#### [Assignment]
What you give back should match the records word for word.

BEGIN Material for this task

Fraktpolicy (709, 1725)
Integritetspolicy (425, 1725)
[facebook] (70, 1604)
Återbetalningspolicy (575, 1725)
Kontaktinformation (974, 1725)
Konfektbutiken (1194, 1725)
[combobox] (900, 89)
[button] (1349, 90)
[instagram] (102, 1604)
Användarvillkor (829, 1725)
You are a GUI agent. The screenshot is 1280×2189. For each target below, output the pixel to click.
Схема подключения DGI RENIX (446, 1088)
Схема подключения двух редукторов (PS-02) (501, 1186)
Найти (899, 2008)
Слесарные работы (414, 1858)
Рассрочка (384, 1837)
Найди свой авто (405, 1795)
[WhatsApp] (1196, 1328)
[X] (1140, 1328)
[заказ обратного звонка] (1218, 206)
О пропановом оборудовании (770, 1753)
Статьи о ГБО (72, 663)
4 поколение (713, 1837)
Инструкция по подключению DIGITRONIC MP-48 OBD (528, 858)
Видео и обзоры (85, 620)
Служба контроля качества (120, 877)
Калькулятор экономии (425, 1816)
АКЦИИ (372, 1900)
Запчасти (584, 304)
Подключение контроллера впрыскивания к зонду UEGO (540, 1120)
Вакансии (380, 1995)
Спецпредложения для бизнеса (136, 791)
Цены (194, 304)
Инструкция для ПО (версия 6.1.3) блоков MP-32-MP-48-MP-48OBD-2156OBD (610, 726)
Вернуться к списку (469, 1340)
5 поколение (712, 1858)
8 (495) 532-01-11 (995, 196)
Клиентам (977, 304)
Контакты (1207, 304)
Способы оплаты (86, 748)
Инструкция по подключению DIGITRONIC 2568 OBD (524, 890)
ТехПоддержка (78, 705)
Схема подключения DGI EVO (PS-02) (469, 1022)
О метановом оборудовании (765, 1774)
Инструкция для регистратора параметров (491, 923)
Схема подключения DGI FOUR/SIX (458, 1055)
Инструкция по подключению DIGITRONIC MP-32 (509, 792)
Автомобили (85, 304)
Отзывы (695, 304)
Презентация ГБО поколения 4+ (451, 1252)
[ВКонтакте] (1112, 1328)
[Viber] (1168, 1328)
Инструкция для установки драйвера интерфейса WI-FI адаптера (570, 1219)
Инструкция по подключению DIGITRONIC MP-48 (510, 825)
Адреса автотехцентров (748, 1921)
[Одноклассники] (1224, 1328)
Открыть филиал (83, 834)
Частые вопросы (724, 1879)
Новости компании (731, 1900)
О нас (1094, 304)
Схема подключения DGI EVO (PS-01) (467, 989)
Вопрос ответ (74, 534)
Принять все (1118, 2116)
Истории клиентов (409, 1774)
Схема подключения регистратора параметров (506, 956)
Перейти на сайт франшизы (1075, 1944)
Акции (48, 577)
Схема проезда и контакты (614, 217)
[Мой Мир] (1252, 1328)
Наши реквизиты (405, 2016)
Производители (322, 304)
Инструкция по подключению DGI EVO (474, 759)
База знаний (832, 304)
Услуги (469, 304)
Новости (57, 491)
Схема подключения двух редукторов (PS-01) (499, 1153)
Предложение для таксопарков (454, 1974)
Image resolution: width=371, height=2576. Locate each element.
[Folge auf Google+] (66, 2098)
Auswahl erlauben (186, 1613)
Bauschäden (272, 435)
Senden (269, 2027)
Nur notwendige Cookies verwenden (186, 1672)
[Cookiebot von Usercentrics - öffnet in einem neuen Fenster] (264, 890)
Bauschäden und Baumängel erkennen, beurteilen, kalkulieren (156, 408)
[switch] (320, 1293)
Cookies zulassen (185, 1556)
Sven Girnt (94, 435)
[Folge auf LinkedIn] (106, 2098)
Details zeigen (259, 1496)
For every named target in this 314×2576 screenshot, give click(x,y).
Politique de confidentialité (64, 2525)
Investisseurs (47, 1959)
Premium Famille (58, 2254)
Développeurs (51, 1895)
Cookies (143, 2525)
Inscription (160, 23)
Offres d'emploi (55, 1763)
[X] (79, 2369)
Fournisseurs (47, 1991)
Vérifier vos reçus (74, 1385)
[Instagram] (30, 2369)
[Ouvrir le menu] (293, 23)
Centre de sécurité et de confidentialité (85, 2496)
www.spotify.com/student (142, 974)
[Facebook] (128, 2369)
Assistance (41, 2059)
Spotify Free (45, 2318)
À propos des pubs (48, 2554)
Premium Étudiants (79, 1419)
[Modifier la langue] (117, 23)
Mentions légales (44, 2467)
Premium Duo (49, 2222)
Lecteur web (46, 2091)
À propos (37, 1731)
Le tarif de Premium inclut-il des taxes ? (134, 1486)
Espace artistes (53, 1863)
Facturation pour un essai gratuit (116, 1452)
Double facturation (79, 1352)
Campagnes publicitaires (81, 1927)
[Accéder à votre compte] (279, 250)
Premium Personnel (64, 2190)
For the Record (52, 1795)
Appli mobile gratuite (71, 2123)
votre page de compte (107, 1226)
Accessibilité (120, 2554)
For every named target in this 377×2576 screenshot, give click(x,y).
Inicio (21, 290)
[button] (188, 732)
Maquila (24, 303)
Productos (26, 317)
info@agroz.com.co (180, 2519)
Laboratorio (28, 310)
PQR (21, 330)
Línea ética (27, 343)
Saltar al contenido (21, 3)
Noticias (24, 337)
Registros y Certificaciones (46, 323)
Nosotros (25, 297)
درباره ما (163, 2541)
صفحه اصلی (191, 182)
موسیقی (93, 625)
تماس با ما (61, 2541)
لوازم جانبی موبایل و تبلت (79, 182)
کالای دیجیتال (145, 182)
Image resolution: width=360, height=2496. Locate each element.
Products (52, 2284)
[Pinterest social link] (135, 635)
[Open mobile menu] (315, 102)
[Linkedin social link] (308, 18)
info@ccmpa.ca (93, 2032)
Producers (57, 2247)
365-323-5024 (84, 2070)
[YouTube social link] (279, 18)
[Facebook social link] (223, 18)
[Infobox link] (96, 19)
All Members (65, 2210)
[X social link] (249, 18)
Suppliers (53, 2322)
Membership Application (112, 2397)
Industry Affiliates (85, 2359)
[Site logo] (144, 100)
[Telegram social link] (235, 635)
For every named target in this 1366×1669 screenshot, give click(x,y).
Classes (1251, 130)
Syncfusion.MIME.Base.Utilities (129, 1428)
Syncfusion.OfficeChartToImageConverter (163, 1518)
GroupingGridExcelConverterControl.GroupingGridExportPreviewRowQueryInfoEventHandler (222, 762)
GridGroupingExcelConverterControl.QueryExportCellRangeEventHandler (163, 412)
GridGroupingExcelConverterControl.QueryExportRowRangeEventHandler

END Material for this task

#### [Task solution]
Fraktpolicy (709, 1725)
Integritetspolicy (425, 1725)
[facebook] (70, 1604)
Återbetalningspolicy (575, 1725)
Kontaktinformation (974, 1725)
Konfektbutiken (1194, 1725)
[combobox] (900, 89)
[button] (1349, 90)
[instagram] (102, 1604)
Användarvillkor (829, 1725)
You are a GUI agent. The screenshot is 1280×2189. For each target below, output the pixel to click.
Схема подключения DGI RENIX (446, 1088)
Схема подключения двух редукторов (PS-02) (501, 1186)
Найти (899, 2008)
Слесарные работы (414, 1858)
Рассрочка (384, 1837)
Найди свой авто (405, 1795)
[WhatsApp] (1196, 1328)
[X] (1140, 1328)
[заказ обратного звонка] (1218, 206)
О пропановом оборудовании (770, 1753)
Статьи о ГБО (72, 663)
4 поколение (713, 1837)
Инструкция по подключению DIGITRONIC MP-48 OBD (528, 858)
Видео и обзоры (85, 620)
Служба контроля качества (120, 877)
Калькулятор экономии (425, 1816)
АКЦИИ (372, 1900)
Запчасти (584, 304)
Подключение контроллера впрыскивания к зонду UEGO (540, 1120)
Вакансии (380, 1995)
Спецпредложения для бизнеса (136, 791)
Цены (194, 304)
Инструкция для ПО (версия 6.1.3) блоков MP-32-MP-48-MP-48OBD-2156OBD (610, 726)
Вернуться к списку (469, 1340)
5 поколение (712, 1858)
8 (495) 532-01-11 (995, 196)
Клиентам (977, 304)
Контакты (1207, 304)
Способы оплаты (86, 748)
Инструкция по подключению DIGITRONIC 2568 OBD (524, 890)
ТехПоддержка (78, 705)
Схема подключения DGI EVO (PS-02) (469, 1022)
О метановом оборудовании (765, 1774)
Инструкция для регистратора параметров (491, 923)
Схема подключения DGI FOUR/SIX (458, 1055)
Инструкция по подключению DIGITRONIC MP-32 (509, 792)
Автомобили (85, 304)
Отзывы (695, 304)
Презентация ГБО поколения 4+ (451, 1252)
[ВКонтакте] (1112, 1328)
[Viber] (1168, 1328)
Инструкция для установки драйвера интерфейса WI-FI адаптера (570, 1219)
Инструкция по подключению DIGITRONIC MP-48 (510, 825)
Адреса автотехцентров (748, 1921)
[Одноклассники] (1224, 1328)
Открыть филиал (83, 834)
Частые вопросы (724, 1879)
Новости компании (731, 1900)
О нас (1094, 304)
Схема подключения DGI EVO (PS-01) (467, 989)
Вопрос ответ (74, 534)
Принять все (1118, 2116)
Истории клиентов (409, 1774)
Схема подключения регистратора параметров (506, 956)
Перейти на сайт франшизы (1075, 1944)
Акции (48, 577)
Схема проезда и контакты (614, 217)
[Мой Мир] (1252, 1328)
Наши реквизиты (405, 2016)
Производители (322, 304)
Инструкция по подключению DGI EVO (474, 759)
База знаний (832, 304)
Услуги (469, 304)
Новости (57, 491)
Схема подключения двух редукторов (PS-01) (499, 1153)
Предложение для таксопарков (454, 1974)
Image resolution: width=371, height=2576. Locate each element.
[Folge auf Google+] (66, 2098)
Auswahl erlauben (186, 1613)
Bauschäden (272, 435)
Senden (269, 2027)
Nur notwendige Cookies verwenden (186, 1672)
[Cookiebot von Usercentrics - öffnet in einem neuen Fenster] (264, 890)
Bauschäden und Baumängel erkennen, beurteilen, kalkulieren (156, 408)
[switch] (320, 1293)
Cookies zulassen (185, 1556)
Sven Girnt (94, 435)
[Folge auf LinkedIn] (106, 2098)
Details zeigen (259, 1496)
For every named target in this 314×2576 screenshot, give click(x,y).
Politique de confidentialité (64, 2525)
Investisseurs (47, 1959)
Premium Famille (58, 2254)
Développeurs (51, 1895)
Cookies (143, 2525)
Inscription (160, 23)
Offres d'emploi (55, 1763)
[X] (79, 2369)
Fournisseurs (47, 1991)
Vérifier vos reçus (74, 1385)
[Instagram] (30, 2369)
[Ouvrir le menu] (293, 23)
Centre de sécurité et de confidentialité (85, 2496)
www.spotify.com/student (142, 974)
[Facebook] (128, 2369)
Assistance (41, 2059)
Spotify Free (45, 2318)
À propos des pubs (48, 2554)
Premium Étudiants (79, 1419)
[Modifier la langue] (117, 23)
Mentions légales (44, 2467)
Premium Duo (49, 2222)
Lecteur web (46, 2091)
À propos (37, 1731)
Le tarif de Premium inclut-il des taxes ? (134, 1486)
Espace artistes (53, 1863)
Facturation pour un essai gratuit (116, 1452)
Double facturation (79, 1352)
Campagnes publicitaires (81, 1927)
[Accéder à votre compte] (279, 250)
Premium Personnel (64, 2190)
For the Record (52, 1795)
Appli mobile gratuite (71, 2123)
votre page de compte (107, 1226)
Accessibilité (120, 2554)
For every named target in this 377×2576 screenshot, give click(x,y).
Inicio (21, 290)
[button] (188, 732)
Maquila (24, 303)
Productos (26, 317)
info@agroz.com.co (180, 2519)
Laboratorio (28, 310)
PQR (21, 330)
Línea ética (27, 343)
Saltar al contenido (21, 3)
Noticias (24, 337)
Registros y Certificaciones (46, 323)
Nosotros (25, 297)
درباره ما (163, 2541)
صفحه اصلی (191, 182)
موسیقی (93, 625)
تماس با ما (61, 2541)
لوازم جانبی موبایل و تبلت (79, 182)
کالای دیجیتال (145, 182)
Image resolution: width=360, height=2496. Locate each element.
Products (52, 2284)
[Pinterest social link] (135, 635)
[Open mobile menu] (315, 102)
[Linkedin social link] (308, 18)
info@ccmpa.ca (93, 2032)
Producers (57, 2247)
365-323-5024 (84, 2070)
[YouTube social link] (279, 18)
[Facebook social link] (223, 18)
[Infobox link] (96, 19)
All Members (65, 2210)
[X social link] (249, 18)
Suppliers (53, 2322)
Membership Application (112, 2397)
Industry Affiliates (85, 2359)
[Site logo] (144, 100)
[Telegram social link] (235, 635)
For every named target in this 1366×1669 screenshot, give click(x,y).
Classes (1251, 130)
Syncfusion.MIME.Base.Utilities (129, 1428)
Syncfusion.OfficeChartToImageConverter (163, 1518)
GroupingGridExcelConverterControl.GroupingGridExportPreviewRowQueryInfoEventHandler (222, 762)
GridGroupingExcelConverterControl.QueryExportCellRangeEventHandler (163, 412)
GridGroupingExcelConverterControl.QueryExportRowRangeEventHandler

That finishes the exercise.